__Requirement__
Please pick up the passage on the Oslo process and continue it after its last sentence.

__Selection__

────────────────────────────────────────

Chomsky: I think there is a qualitative change. The goal of the Oslo
process was accurately described in 1998 by Israeli academic Shlomo
Ben-Ami [who] observed that "in practice, the Oslo agreements were
founded on a neo-colonialist basis, on a life of dependence of one on
the other forever." With these goals, the Clinton-Rabin-Peres
agreements were designed to impose on the Palestinians "almost total
dependence on Israel," creating "an extended colonial situation,"
which is expected to be the "permanent basis" for "a situation of
dependence." The function of the Palestinian Authority (PA) was to
control the domestic population of the Israeli-run neocolonial
dependency. That is the way the process unfolded, step by step,
including the Camp David suggestions. The Clinton-Barak stand (left
vague and unambiguous) was hailed here as "remarkable" and
"magnanimous," but a look at the facts made it clear that it was - as
commonly described in Israel -- a Bantustan proposal; that is
presumably the reason why maps were carefully avoided in the US
mainstream. It is true that Clinton-Barak advanced a few steps towards
a Bantustan-style settlement of the kind that South Africa instituted
in the darkest daysof Apartheid. Just prior to Camp David, West Bank
Palestinians were confined to over 200 scattered areas, and
Clinton-Barak did propose an improvement: consolidation to three
cantons, under Israeli control, virtually separated from one another
and from the fourth canton, a small area of East Jerusalem, the center
of Palestinian life and of communications in the region. And of course
separated from Gaza, where the outcome was left unclear. But now that
plan has apparently been shelved in favor of demolition of the PA.

────────────────────────────────────────

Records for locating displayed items
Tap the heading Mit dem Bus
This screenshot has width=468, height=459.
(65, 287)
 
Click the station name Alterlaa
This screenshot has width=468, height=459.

────────────────────────────────────────

__Answer to the problem__
Z: What's the meaning of [the recent] Security Council Resolution?
The primary issue was whether there would be a demand for immediate
Israeli withdrawal from Ramallah and other Palestinian areas that the
Israeli army had entered in the current offensive, or at least a
deadline for such withdrawal. The US position evidently prevailed:
there is only a vague call for "withdrawal of Israeli troops from
Palestinian cities," no time frame specified. The Resolution therefore
accords with the official US stand, largely reiterated in the press:
Israel is under attack and has the right of self-defense, but
shouldn't go too far in punishing Palestinians, at least too visibly.
The facts - hardly controversial -- are quite different. Palestinians
have been trying to survive under Israeli military occupation, now in
its 35th year. It has been harsh and brutal throughout, thanks to
decisive US military and economic support, and diplomatic protection,
including the barring of the long-standing international consensus on
a peaceful political settlement. There is no symmetry in this
confrontation, not the slightest, and to frame it in terms of Israeli
self-defense goes beyond even standard forms of distortion in the
interests of power....
Z: What is the US up to now? What US interests are at stake at this
juncture?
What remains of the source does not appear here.